Lorentz transformations of fields evaluated at a point

I'm am sure that I must be missing something very simple, so apologies in advance.

Considering the Lorentz transformation $\Lambda$ of a spinor fields, for the plane-wave solution $u(p)$, I cannot for the life of me agree why

(1) $$u^s(\Lambda^{-1} {p'}) = \Lambda_{\frac{1}{2}} u^s(p')$$

where

$$p' = \Lambda p$$

This is in Peskin & Schroeder, pg 59, just above equation (3.110).

I have tried to get this a dozen times, to no avail.

I know that, for a scalar field, under a Lorentz transformation $\Lambda$ we get, as per Peskin & Schroeder, pg 36, equation (3.2)

$$\phi(x) \rightarrow \Lambda \phi(x) = \phi'(x) = \phi(\Lambda^{-1} x)$$

This makes sense to me as "the transformed field at the transformed point in spacetime should be the same as the un-transformed field at the untransformed-transformed point in spacetime".

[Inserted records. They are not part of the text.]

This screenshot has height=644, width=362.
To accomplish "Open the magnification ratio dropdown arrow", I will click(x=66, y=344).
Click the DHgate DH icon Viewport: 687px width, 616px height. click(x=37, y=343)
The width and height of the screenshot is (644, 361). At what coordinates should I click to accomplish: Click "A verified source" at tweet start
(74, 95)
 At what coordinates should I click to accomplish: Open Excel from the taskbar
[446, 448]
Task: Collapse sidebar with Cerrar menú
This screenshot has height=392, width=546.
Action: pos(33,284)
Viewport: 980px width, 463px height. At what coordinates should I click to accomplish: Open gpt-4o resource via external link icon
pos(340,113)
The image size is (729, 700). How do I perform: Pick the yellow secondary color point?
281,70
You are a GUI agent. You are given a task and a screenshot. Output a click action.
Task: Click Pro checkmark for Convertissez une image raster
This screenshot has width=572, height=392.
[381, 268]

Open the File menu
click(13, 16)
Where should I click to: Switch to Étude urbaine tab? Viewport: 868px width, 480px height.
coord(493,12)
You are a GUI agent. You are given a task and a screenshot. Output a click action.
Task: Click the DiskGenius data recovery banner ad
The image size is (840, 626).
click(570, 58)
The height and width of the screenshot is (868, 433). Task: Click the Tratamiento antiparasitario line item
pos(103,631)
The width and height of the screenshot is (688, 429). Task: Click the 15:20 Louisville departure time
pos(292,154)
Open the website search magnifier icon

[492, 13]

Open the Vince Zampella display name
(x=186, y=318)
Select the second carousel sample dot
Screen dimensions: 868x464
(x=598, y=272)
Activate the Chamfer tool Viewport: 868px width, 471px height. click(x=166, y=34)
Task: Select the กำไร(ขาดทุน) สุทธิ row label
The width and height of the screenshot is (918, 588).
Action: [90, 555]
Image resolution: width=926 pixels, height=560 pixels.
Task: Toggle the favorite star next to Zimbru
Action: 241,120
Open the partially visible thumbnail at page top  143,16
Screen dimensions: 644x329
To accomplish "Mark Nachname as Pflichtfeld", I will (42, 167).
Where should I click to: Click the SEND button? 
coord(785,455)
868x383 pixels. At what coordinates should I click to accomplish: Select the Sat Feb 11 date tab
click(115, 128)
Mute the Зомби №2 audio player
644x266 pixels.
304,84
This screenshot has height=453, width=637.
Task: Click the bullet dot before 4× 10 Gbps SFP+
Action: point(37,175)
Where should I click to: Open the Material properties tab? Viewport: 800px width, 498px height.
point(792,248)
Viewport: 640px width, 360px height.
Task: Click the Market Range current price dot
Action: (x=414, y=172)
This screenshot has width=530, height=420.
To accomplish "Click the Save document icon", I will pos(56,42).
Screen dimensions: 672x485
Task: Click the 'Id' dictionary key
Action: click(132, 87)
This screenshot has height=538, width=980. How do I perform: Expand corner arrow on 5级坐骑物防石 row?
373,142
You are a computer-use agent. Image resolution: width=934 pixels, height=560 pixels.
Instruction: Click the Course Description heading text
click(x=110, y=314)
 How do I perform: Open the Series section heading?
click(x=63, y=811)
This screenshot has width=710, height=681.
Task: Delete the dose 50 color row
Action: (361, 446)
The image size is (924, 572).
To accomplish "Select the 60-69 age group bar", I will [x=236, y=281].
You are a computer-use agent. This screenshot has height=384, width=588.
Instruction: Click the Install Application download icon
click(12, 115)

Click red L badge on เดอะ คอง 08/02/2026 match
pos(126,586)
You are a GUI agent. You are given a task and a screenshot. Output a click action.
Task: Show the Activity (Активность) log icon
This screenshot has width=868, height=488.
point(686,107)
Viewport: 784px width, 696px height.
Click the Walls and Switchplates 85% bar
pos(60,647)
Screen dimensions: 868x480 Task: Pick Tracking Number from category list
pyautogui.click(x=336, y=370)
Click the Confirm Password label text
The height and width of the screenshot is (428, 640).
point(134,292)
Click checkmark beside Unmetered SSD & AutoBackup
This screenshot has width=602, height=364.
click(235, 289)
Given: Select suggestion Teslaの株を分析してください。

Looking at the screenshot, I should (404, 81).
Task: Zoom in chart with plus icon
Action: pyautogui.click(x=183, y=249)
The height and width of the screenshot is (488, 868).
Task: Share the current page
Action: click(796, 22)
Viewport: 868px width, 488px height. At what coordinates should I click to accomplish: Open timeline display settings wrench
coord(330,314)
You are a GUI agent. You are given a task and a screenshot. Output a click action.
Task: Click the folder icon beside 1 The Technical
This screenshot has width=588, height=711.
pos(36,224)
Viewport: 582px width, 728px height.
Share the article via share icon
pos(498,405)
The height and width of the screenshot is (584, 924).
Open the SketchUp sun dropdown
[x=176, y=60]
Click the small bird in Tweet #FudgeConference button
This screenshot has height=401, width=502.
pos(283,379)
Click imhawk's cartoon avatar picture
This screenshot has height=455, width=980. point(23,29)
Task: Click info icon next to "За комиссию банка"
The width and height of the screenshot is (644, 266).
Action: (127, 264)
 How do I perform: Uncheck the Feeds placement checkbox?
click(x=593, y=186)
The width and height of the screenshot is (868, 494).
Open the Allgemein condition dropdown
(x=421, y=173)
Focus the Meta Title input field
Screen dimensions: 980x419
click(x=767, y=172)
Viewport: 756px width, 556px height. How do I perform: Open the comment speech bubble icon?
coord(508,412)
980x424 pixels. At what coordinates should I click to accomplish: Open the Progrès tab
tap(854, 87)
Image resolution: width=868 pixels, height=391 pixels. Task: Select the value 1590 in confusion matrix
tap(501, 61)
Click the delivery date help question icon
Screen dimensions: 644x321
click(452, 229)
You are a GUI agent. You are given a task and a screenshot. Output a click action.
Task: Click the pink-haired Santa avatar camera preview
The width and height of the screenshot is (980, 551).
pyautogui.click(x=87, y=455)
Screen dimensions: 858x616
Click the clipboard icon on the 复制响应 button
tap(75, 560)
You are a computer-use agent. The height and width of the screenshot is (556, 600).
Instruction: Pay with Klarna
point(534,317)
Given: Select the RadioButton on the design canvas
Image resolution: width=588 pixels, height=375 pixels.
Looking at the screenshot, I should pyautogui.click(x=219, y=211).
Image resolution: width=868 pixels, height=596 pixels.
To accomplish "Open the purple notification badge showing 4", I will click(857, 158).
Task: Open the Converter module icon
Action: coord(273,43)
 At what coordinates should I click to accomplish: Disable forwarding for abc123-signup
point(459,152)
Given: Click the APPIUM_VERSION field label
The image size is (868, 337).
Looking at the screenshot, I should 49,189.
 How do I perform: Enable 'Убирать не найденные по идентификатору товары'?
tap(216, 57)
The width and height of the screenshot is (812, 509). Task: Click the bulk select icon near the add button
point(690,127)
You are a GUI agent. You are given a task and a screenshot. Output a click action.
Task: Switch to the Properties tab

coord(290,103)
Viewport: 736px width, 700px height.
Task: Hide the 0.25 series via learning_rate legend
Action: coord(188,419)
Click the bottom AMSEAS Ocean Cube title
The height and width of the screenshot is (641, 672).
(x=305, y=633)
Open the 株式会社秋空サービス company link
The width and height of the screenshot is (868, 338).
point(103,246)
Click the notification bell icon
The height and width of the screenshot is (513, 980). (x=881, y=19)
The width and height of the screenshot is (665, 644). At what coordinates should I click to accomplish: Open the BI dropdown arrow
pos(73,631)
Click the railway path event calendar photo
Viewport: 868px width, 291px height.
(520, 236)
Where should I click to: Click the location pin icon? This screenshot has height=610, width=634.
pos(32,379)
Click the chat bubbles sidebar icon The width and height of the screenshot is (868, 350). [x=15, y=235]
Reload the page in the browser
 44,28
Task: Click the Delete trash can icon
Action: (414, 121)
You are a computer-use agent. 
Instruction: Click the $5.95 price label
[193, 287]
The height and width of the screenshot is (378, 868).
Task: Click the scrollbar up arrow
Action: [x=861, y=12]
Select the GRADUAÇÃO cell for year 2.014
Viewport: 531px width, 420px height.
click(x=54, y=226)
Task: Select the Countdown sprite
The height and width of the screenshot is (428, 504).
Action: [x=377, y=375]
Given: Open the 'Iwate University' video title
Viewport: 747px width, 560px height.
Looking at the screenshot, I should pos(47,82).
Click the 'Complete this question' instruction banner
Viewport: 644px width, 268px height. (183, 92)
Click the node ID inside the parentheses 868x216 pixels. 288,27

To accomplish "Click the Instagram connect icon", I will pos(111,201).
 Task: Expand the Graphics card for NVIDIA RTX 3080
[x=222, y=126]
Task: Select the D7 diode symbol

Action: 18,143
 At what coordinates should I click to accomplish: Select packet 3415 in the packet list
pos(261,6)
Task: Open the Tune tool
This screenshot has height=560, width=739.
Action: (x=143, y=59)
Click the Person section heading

So trying to do that with inverse transformations, now using $\Lambda_{\frac{1}{2}}$ for a spinor plane-wave solution, I get

$$\Lambda u(p) = u (\Lambda^{-1} p)$$

and applying an inverse transformation would give

$$\Lambda^{-1} \Lambda u(p) = \Lambda^{-1} u (\Lambda^{-1} p)$$

or

$$u(\Lambda^{-1} \Lambda p) = u' (\Lambda^{-1} p)$$

so

$$u(\Lambda^{-1} p') = u( [\Lambda^{-1}]^{-1} \Lambda^{-1} p)$$

whence

$$u(\Lambda^{-1} p') = u(p)$$

that is,

$$u(p) = u(p)$$

So it's consistent alright, but not of much use!

Can anyone show me what I'm missing to derive equation (1) above. Thank you in advance!